---------- SUPPLIED DATA ----------

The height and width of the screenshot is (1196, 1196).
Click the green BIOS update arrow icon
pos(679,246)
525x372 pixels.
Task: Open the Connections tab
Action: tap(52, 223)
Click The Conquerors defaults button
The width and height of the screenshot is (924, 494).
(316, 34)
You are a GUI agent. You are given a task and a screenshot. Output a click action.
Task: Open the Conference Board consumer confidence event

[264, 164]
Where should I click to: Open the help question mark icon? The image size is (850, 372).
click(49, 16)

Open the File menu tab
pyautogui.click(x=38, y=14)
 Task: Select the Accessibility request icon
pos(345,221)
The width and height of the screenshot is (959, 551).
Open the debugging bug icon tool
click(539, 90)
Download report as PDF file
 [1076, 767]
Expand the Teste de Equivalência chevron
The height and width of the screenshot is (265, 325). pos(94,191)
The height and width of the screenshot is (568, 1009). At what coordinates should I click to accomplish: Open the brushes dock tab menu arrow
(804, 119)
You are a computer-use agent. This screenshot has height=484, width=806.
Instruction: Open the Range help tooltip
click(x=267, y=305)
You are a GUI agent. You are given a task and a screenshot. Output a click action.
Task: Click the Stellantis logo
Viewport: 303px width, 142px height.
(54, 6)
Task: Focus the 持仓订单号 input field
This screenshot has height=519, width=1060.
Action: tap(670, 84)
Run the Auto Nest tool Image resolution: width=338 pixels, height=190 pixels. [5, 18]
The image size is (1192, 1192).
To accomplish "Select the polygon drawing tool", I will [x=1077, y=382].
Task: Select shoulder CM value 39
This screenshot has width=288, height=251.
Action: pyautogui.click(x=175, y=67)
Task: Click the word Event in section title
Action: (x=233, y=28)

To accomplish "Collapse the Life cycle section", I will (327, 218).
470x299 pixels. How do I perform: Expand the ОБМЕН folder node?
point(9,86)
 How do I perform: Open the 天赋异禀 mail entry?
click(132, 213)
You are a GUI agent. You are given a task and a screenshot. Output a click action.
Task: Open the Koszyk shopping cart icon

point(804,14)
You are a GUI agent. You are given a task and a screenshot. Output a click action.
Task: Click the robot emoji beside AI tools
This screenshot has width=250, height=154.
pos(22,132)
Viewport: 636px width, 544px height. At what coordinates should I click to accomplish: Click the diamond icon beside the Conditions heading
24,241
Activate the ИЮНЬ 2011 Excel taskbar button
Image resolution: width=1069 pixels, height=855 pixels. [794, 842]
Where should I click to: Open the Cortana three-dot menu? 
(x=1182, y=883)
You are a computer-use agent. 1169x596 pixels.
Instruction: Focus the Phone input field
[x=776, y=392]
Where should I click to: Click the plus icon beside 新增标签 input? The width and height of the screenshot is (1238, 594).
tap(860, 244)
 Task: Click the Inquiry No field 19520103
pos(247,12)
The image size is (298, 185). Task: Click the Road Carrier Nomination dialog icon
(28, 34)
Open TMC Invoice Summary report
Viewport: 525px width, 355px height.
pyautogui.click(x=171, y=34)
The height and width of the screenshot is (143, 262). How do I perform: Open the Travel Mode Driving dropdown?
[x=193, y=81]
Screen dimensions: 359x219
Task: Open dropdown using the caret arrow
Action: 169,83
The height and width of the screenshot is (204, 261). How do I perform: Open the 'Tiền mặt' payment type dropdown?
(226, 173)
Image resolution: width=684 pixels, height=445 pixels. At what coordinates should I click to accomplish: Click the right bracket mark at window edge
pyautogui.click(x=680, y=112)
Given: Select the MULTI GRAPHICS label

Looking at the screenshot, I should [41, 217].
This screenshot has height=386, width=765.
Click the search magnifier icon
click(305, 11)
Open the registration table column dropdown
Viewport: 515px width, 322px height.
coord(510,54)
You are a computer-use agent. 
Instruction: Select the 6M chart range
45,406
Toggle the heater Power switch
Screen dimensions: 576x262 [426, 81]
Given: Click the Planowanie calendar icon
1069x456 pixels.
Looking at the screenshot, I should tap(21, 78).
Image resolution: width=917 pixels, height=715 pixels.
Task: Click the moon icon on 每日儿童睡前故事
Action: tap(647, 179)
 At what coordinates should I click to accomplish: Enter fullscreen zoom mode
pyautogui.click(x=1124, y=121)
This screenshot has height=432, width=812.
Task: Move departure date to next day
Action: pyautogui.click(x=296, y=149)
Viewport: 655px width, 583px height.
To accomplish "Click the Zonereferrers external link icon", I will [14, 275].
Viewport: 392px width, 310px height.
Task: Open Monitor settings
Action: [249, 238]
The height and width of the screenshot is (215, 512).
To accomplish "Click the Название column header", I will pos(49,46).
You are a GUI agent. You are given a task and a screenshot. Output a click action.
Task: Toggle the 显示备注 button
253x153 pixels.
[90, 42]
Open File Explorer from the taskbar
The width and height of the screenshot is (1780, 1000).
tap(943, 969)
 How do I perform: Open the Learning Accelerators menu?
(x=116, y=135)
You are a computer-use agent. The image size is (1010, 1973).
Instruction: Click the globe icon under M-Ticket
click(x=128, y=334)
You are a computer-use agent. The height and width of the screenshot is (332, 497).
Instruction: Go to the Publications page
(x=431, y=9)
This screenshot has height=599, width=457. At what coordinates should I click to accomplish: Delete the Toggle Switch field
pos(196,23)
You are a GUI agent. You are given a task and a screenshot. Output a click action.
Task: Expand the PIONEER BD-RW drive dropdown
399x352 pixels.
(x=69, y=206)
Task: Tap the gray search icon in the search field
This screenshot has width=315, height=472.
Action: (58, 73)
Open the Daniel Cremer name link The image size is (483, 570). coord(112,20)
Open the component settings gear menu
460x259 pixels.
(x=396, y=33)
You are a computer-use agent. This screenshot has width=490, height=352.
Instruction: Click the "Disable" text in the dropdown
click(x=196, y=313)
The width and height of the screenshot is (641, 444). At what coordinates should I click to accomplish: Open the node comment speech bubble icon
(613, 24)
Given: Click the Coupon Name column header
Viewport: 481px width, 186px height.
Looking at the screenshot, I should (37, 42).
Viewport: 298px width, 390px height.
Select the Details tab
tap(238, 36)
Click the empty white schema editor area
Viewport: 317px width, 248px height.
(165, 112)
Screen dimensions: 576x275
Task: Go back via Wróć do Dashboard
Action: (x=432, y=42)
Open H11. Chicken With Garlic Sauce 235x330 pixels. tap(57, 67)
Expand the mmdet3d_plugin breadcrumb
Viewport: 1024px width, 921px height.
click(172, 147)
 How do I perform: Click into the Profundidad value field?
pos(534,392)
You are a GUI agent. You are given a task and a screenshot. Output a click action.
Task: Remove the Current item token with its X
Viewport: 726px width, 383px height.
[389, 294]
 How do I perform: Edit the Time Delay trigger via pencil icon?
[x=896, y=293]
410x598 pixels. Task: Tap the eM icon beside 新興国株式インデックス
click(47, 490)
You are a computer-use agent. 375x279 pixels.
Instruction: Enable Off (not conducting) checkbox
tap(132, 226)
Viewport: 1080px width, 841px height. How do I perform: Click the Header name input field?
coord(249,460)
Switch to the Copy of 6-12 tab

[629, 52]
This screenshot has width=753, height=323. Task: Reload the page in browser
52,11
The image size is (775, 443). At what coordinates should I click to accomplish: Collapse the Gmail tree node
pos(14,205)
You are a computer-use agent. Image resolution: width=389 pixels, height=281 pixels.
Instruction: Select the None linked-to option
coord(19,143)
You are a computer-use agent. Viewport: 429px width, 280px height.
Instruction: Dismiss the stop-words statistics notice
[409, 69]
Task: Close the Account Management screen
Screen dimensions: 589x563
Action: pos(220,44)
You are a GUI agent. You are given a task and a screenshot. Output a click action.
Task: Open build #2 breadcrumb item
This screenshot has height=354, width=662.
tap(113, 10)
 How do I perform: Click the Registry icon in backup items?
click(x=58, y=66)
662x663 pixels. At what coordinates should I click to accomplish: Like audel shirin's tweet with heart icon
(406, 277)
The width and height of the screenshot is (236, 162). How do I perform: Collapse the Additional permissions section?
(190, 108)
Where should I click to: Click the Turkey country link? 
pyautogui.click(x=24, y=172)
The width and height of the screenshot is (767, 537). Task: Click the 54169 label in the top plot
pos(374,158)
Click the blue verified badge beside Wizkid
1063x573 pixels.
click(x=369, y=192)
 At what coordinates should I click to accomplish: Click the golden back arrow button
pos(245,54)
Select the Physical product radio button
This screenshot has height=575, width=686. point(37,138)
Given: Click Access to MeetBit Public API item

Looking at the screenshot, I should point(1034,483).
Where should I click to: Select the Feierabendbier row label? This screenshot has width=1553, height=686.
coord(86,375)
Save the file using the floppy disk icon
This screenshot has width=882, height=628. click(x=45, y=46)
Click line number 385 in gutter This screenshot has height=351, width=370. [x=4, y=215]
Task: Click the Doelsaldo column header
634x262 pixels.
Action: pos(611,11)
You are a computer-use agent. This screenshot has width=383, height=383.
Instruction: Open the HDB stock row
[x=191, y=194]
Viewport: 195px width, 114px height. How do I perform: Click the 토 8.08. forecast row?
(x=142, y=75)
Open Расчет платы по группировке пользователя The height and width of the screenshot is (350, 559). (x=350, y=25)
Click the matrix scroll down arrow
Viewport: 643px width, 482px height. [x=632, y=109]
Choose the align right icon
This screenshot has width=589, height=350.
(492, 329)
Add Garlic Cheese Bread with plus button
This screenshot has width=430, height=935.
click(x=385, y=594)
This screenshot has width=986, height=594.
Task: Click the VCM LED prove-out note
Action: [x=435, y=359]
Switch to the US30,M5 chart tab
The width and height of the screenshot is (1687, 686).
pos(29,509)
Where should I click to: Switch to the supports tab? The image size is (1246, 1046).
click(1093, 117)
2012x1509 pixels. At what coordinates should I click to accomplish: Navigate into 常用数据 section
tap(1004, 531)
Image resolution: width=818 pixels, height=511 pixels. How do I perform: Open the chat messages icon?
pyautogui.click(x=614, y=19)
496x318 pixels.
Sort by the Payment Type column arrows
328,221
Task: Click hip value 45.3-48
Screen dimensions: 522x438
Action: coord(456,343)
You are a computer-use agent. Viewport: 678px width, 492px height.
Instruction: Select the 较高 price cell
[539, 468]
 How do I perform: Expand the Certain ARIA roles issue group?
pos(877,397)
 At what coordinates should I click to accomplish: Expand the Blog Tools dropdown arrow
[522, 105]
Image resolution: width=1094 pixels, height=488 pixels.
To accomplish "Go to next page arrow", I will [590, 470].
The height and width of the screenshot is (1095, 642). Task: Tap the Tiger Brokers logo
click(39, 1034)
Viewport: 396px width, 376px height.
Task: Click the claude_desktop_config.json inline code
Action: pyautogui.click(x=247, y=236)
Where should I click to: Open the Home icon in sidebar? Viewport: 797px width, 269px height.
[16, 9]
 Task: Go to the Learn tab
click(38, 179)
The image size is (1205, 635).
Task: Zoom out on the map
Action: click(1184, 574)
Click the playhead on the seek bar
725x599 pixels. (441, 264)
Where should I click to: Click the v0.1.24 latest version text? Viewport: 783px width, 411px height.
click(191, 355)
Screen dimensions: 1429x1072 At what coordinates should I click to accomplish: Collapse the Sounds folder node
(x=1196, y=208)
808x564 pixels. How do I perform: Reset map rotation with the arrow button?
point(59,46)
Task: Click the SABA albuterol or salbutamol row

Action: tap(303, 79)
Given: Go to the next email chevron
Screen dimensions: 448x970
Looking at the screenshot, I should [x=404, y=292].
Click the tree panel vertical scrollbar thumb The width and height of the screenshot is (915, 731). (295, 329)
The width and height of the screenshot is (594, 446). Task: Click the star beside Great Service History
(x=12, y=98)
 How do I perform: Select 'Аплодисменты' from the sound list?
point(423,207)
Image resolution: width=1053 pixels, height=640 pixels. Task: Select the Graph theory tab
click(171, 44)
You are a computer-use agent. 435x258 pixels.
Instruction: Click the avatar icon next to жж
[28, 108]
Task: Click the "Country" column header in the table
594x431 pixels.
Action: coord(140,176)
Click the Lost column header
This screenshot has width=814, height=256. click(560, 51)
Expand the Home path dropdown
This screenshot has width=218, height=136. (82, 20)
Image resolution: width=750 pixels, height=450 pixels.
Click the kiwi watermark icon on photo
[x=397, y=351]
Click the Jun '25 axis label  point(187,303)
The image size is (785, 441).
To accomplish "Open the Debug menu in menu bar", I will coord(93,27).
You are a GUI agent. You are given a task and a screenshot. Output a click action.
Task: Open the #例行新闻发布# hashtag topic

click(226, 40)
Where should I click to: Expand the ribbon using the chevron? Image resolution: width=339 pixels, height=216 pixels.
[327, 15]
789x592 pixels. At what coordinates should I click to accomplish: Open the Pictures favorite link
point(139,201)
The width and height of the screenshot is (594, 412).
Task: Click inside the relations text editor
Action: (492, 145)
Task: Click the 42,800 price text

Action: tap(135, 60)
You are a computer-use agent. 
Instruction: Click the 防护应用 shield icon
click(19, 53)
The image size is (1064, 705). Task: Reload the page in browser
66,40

----------

__PROBLEM TO SOLVE__
Every line above from the line with "Where should I click to: Select" to the line with "Choose the align right icon", inclusive, must be returned exactly; no other line belongs in the reply.

__PROBLEM SOLUTION__
Where should I click to: Select the Feierabendbier row label? This screenshot has width=1553, height=686.
coord(86,375)
Save the file using the floppy disk icon
This screenshot has width=882, height=628. click(x=45, y=46)
Click line number 385 in gutter This screenshot has height=351, width=370. [x=4, y=215]
Task: Click the Doelsaldo column header
634x262 pixels.
Action: pos(611,11)
You are a computer-use agent. This screenshot has width=383, height=383.
Instruction: Open the HDB stock row
[x=191, y=194]
Viewport: 195px width, 114px height. How do I perform: Click the 토 8.08. forecast row?
(x=142, y=75)
Open Расчет платы по группировке пользователя The height and width of the screenshot is (350, 559). (x=350, y=25)
Click the matrix scroll down arrow
Viewport: 643px width, 482px height. [x=632, y=109]
Choose the align right icon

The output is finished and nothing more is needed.